### [What you need to do]
Below are the records; give again exactly the line with "The image size is (370, 276).", the line with "Task: Save plain", and each line that lies between them, and nothing besides.

Collected data entries
- - -

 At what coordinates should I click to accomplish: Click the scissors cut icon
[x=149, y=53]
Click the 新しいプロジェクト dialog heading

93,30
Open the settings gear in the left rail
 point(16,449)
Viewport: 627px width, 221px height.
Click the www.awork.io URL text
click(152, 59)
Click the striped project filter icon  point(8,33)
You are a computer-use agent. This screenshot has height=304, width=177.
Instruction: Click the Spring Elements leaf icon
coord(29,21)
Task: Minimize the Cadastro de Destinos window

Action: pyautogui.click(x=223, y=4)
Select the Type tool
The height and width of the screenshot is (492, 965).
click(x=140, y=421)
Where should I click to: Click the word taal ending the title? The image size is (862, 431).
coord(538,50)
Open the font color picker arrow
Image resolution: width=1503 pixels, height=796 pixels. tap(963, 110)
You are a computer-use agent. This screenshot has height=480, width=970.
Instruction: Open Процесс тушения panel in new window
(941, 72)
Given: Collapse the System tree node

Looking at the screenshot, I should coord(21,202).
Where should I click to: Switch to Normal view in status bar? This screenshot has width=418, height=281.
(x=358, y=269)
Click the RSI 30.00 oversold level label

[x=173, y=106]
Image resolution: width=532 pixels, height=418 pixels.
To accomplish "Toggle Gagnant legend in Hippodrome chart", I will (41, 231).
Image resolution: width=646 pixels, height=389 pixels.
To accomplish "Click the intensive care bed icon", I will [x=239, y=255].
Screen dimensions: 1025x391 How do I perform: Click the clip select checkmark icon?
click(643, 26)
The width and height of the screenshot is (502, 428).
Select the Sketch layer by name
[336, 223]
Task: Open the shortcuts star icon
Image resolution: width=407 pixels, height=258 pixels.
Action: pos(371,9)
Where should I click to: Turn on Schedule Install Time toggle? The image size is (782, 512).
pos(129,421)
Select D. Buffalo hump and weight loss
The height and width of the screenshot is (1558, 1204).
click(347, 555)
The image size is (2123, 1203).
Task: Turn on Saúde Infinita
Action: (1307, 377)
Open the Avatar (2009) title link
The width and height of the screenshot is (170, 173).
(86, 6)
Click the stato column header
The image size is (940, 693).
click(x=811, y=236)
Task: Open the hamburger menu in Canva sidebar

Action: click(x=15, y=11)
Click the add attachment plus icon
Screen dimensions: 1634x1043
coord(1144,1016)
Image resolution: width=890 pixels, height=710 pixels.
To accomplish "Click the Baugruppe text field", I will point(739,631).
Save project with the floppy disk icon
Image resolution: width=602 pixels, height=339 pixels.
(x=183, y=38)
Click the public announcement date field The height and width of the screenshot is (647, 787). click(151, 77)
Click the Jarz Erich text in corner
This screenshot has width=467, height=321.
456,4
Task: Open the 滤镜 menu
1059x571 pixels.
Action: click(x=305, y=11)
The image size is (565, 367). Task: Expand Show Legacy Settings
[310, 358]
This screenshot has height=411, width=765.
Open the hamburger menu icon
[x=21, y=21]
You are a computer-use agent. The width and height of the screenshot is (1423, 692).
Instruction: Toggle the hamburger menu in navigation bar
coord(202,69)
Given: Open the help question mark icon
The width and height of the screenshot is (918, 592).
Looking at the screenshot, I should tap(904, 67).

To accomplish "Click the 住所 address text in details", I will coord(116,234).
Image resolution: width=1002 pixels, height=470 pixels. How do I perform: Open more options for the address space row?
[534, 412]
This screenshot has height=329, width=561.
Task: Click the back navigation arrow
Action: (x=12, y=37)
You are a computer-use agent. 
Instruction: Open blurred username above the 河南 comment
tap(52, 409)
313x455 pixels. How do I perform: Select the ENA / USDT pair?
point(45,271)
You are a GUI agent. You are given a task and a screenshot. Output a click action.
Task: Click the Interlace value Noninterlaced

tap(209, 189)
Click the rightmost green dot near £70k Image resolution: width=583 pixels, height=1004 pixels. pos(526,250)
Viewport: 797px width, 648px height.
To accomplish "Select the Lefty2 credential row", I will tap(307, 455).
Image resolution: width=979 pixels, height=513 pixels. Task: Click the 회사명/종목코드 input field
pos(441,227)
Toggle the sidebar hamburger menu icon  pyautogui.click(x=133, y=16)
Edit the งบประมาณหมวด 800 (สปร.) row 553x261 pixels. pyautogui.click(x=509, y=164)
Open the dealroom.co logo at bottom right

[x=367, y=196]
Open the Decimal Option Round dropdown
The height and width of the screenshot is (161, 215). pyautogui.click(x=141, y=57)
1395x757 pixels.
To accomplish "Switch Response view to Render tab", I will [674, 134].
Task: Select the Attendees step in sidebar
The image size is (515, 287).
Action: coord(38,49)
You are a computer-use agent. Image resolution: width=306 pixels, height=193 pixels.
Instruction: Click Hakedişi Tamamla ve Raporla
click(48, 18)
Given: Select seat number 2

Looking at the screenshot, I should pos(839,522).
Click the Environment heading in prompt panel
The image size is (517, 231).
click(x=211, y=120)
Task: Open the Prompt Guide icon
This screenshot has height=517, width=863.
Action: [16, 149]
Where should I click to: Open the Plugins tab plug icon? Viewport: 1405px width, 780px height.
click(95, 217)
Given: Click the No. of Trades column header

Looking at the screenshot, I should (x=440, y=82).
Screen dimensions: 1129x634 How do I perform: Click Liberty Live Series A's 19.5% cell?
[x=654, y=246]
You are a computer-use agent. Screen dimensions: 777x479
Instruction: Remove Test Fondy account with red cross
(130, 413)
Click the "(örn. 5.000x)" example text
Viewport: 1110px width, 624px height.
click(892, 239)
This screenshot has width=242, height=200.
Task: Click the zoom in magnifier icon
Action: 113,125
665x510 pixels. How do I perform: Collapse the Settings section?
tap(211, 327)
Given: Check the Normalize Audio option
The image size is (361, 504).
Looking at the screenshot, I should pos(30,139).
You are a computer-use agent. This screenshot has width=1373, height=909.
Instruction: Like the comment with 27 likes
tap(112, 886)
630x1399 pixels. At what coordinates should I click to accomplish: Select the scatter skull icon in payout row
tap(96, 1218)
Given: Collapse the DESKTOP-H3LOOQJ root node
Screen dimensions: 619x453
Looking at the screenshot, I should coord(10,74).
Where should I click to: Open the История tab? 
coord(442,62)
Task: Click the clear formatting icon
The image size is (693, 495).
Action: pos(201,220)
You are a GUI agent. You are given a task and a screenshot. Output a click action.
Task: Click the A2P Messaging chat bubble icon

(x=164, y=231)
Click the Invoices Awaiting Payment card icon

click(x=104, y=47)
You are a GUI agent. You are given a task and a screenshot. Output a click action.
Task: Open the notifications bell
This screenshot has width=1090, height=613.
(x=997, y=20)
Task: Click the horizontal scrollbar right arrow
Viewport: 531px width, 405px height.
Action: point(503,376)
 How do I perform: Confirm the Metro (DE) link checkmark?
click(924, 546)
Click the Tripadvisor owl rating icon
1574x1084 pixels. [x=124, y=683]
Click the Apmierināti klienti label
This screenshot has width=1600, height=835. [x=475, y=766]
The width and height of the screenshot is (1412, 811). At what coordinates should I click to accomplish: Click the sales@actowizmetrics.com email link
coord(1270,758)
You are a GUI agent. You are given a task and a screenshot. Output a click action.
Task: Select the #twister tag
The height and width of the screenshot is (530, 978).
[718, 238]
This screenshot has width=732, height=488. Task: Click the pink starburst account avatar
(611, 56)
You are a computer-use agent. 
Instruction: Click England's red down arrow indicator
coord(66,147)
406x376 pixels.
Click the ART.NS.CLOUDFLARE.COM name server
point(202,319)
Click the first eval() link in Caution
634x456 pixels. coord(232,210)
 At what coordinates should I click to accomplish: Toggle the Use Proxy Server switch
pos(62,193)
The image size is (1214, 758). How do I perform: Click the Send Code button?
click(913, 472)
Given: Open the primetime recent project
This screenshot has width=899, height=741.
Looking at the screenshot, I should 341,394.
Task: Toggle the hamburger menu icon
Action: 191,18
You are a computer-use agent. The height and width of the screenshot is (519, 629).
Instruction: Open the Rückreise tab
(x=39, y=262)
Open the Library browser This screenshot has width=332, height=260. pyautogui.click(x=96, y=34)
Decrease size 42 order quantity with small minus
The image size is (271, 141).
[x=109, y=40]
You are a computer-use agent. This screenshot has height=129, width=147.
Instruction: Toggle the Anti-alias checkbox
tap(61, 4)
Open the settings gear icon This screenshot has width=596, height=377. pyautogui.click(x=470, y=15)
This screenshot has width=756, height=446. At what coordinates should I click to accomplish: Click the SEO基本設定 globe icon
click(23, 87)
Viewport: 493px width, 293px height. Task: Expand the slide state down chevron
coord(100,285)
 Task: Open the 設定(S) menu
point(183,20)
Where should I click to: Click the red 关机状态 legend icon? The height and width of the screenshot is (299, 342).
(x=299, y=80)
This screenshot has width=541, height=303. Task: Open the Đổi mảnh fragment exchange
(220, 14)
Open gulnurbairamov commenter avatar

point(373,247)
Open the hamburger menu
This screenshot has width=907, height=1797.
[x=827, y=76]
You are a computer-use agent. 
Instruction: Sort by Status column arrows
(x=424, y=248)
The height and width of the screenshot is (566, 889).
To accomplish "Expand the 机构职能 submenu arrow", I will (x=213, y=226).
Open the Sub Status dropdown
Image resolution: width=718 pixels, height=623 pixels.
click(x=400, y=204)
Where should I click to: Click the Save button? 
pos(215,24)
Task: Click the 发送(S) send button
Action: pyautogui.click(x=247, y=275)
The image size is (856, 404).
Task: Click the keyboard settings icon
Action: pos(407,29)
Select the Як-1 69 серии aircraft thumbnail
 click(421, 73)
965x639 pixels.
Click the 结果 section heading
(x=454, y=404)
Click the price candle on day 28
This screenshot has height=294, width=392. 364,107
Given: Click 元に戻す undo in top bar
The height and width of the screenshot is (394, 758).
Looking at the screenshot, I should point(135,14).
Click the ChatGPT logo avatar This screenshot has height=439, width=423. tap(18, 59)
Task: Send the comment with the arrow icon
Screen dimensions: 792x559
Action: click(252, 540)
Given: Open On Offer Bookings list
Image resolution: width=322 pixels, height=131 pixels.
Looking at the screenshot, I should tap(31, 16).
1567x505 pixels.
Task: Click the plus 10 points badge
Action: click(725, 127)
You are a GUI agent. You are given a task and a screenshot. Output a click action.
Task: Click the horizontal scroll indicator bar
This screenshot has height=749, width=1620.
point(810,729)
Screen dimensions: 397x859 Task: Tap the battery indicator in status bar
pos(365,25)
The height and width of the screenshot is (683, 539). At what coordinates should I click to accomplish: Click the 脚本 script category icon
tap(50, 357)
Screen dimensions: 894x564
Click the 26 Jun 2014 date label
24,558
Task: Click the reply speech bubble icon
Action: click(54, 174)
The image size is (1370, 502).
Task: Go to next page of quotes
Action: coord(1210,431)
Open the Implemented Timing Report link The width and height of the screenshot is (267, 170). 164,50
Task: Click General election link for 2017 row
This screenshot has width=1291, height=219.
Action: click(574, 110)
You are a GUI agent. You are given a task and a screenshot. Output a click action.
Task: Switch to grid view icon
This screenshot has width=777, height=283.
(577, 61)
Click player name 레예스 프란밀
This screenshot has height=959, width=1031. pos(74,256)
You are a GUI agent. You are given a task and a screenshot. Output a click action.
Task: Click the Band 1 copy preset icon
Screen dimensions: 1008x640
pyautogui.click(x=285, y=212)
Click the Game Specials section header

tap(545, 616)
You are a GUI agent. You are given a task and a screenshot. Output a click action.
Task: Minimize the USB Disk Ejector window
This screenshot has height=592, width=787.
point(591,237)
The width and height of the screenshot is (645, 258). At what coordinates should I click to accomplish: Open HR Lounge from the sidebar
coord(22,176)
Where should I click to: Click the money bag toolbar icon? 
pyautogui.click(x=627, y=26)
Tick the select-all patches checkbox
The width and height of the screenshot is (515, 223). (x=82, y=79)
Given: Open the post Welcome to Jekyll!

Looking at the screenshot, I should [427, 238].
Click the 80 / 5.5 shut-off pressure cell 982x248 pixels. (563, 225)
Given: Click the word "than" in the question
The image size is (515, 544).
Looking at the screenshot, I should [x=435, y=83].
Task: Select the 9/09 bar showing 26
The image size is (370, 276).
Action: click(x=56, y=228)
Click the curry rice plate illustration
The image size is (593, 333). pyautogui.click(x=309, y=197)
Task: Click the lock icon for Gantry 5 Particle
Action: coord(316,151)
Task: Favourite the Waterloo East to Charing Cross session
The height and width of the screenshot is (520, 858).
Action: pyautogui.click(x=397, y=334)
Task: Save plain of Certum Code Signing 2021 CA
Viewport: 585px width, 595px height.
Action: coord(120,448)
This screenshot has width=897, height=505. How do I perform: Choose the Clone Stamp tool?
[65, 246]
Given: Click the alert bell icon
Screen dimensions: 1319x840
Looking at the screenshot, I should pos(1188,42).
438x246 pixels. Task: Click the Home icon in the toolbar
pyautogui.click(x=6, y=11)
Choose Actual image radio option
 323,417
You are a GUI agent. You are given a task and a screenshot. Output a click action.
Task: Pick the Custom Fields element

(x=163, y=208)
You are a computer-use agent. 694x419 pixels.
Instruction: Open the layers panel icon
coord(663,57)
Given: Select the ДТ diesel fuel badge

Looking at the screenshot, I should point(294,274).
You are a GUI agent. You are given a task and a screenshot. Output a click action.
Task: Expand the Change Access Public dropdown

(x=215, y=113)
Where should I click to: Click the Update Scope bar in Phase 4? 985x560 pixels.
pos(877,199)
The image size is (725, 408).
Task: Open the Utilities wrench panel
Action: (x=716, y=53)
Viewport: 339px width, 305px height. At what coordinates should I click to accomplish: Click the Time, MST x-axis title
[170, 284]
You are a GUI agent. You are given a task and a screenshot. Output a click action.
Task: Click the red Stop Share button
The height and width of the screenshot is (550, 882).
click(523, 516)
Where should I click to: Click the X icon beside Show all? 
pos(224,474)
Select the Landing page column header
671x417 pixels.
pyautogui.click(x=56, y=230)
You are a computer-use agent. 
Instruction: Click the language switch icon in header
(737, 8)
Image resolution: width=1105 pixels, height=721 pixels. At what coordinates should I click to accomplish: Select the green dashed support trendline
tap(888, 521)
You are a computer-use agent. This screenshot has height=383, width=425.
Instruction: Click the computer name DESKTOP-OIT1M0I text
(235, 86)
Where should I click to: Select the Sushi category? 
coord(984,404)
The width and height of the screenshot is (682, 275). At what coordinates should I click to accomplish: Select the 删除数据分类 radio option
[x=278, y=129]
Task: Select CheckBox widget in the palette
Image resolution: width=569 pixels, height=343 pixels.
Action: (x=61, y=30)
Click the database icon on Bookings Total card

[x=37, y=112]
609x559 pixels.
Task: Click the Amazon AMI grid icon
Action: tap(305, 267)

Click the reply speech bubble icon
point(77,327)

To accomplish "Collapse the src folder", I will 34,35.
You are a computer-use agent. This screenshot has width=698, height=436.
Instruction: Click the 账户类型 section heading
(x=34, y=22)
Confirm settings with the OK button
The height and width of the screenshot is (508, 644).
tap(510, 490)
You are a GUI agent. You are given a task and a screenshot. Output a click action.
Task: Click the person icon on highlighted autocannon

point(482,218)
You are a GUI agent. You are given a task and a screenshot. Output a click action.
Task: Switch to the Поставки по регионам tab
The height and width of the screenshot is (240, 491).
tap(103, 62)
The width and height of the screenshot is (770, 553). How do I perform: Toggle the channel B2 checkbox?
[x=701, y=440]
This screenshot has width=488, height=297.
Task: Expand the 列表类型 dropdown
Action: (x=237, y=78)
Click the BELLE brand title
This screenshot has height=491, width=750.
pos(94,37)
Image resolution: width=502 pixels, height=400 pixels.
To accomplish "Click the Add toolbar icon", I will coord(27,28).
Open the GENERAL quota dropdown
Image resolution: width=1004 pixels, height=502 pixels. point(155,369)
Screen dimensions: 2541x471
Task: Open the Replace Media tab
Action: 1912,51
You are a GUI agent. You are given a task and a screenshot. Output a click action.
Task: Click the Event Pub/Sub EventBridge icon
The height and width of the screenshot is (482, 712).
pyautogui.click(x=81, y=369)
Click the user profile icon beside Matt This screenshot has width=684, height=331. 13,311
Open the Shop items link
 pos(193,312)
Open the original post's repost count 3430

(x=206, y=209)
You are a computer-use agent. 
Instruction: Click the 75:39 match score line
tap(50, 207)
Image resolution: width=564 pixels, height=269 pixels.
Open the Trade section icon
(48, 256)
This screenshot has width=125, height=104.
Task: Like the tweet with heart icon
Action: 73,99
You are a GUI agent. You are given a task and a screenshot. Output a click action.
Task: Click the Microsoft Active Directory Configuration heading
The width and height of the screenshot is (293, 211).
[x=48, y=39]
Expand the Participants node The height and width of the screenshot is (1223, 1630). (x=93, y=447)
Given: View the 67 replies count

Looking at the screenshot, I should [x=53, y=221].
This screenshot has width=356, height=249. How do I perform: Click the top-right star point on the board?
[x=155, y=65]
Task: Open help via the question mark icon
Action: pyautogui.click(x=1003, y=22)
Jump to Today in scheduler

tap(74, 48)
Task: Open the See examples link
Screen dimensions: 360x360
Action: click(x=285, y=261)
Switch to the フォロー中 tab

- - -

### [Completed task]
The image size is (370, 276).
Action: click(x=56, y=228)
Click the curry rice plate illustration
The image size is (593, 333). pyautogui.click(x=309, y=197)
Task: Click the lock icon for Gantry 5 Particle
Action: coord(316,151)
Task: Favourite the Waterloo East to Charing Cross session
The height and width of the screenshot is (520, 858).
Action: pyautogui.click(x=397, y=334)
Task: Save plain of Certum Code Signing 2021 CA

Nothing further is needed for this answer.